• [QUESTIONS]
1: According to the article on vehicle-to-vehicle communication, how often do equipped vehicles exchange information on location, direction and speed?
2: Continue the article on vehicle-to-vehicle communication below, starting after its final sentence.

NTSB wants federal standards on vehicle-to-vehicle communication
Investigators view the scene of a school bus crash in Chesterfield, N.J., Feb. 16, 2012. The National Transportation Safety Board said in a report on the accident that the government needs to set standards for technology that allows cars and truck to talk with each other. (Associated Press: MATT ROURKE)
The Associated Press
WASHINGTON — The government should set performance standards for new safety technology that allows cars and trucks to talk to each other and then require the technology be installed in all new vehicles, a federal accident investigation board recommended July 23.
The National Transportation Safety Board made the recommendation in response to fatal school bus accidents at intersections in New Jersey and Florida last year.
Vehicles equipped with the technology can continuously communicate over wireless networks, exchanging information on location, direction and speed 10 times a second. The vehicle’s computer analyzes the information and issues danger warnings to drivers, often before they can see the other vehicle.
The technology is effective up to a range of about 1,000 feet. The National Highway Traffic Safety Administration has been road-testing the technology in Ann Arbor, Mich., for the past year, including technology involving heavy-duty vehicles. NHTSA officials have said they hope to make a decision on whether to proceed to setting standards or whether to continue their research by the end of this year.

• [GIVEN INFORMATION]
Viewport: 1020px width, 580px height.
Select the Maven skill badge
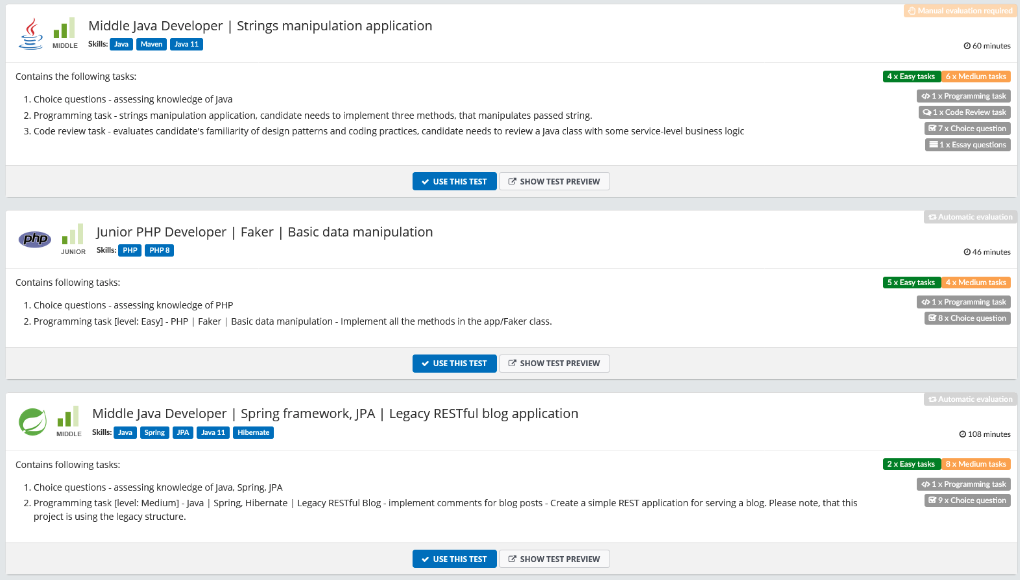(x=150, y=44)
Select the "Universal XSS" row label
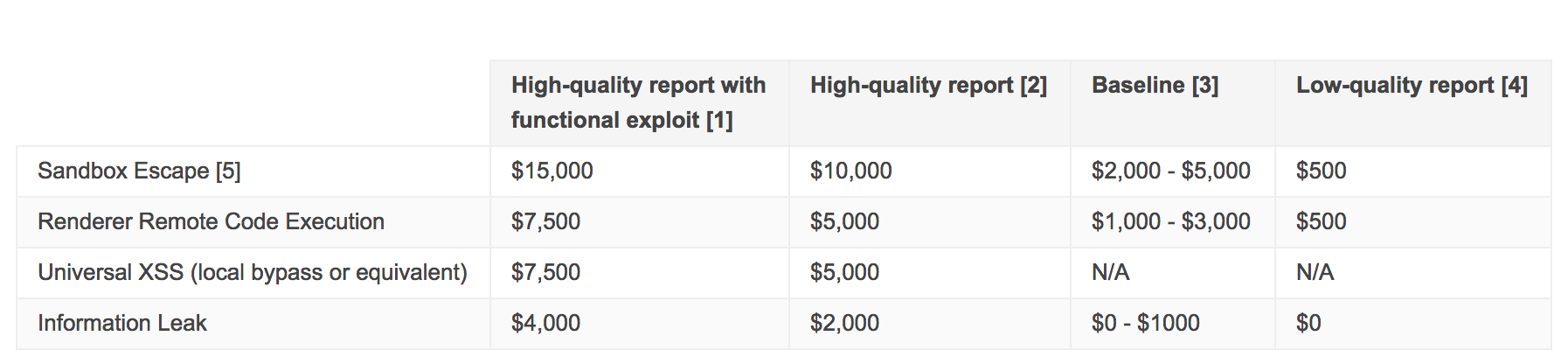Screen dimensions: 1568x364 coord(252,272)
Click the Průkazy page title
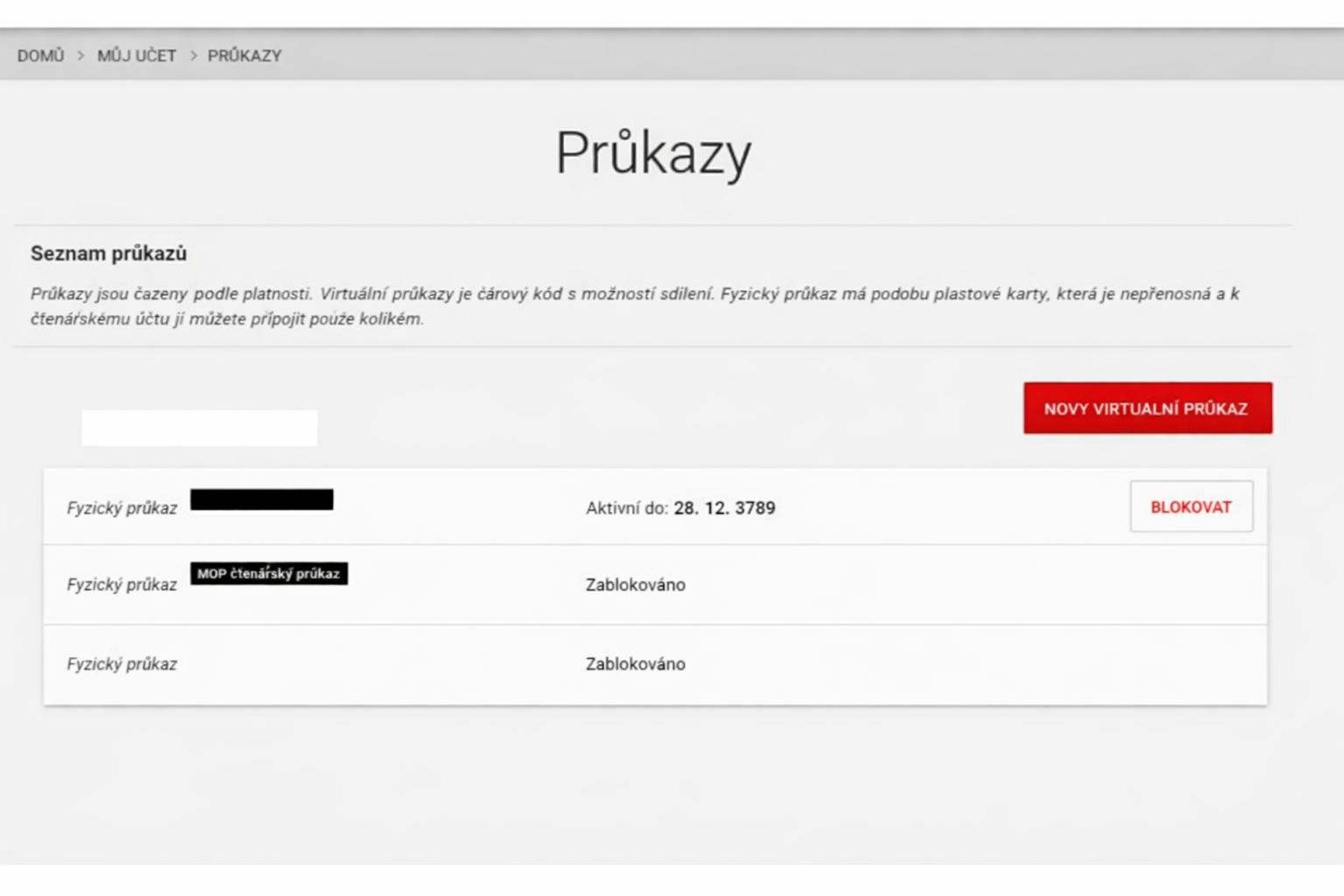 653,154
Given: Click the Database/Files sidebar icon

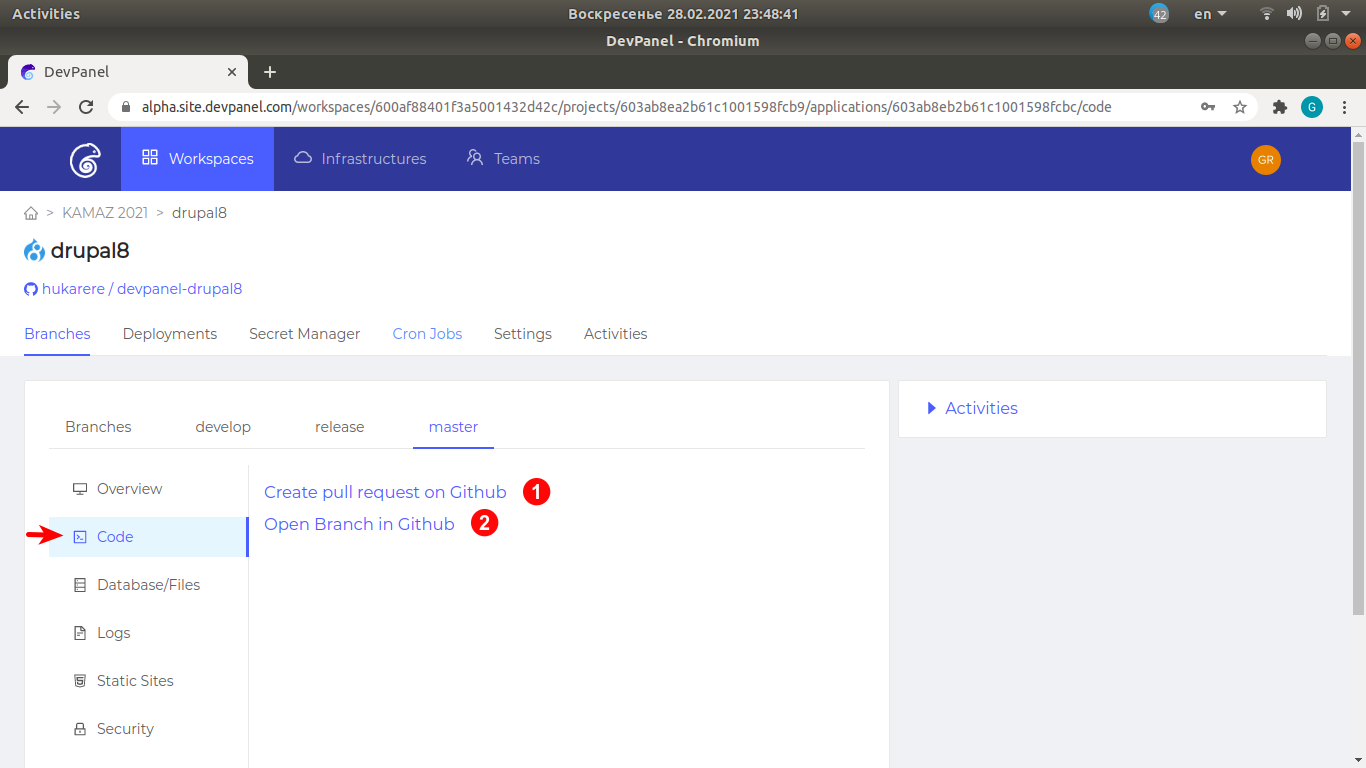Looking at the screenshot, I should pos(80,584).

• [ANSWERS TO THE PROBLEMS]
1: 10 times a second.

2:
“This technology more than anything else holds great promise to protect lives and prevent injuries,” NTSB Chairman Deborah Hersman said. That was particularly true of crashes at intersections like the two school bus accidents, she added.
But an auto industry official said the board was acting precipitously.
“The technology is still being assessed,” said Gloria Bergquist, vice president of the Alliance of Automobile Manufacturers. “It’s too early to call for a mandate.”
From 2002 to 2011, nearly 87,000 people were killed in accidents at intersections, accounting for 22 percent of overall traffic fatalities, investigators said.
In the New Jersey accident in February 2012, a dump truck slammed into the rear left side of a school bus at an intersection near Chesterfield, spinning the bus around until it collided with a pole. An 11-year-old girl was killed and five other students were seriously injured.
The next month in Port St. Lucie, Fla., a semi tractor-trailer truck hit a school bus on a side toward the rear, spinning the bus around. One student was killed and four others were seriously injured.
The board was meeting to determine the probable cause of the New Jersey accident and to make safety recommendations. Findings from the previously concluded Florida accident investigation were also considered because of the similarities in the two crashes. The New Jersey accident was caused by the school bus driver’s failure to note the oncoming dump truck when he pulled into the intersection, the board said. The bus driver had stopped part way into the intersection to get a better view of traffic coming from the left — the direction from which the dump truck was traveling — and should have been able to see the truck, investigators said.
Instead, the driver proceeded fully into the intersection. The board concluded that the bus driver experienced “inattention blindness” — he saw, but didn’t register that he was seeing, a truck coming, because he was suffering from fatigue and the sedating effects of several prescription medications.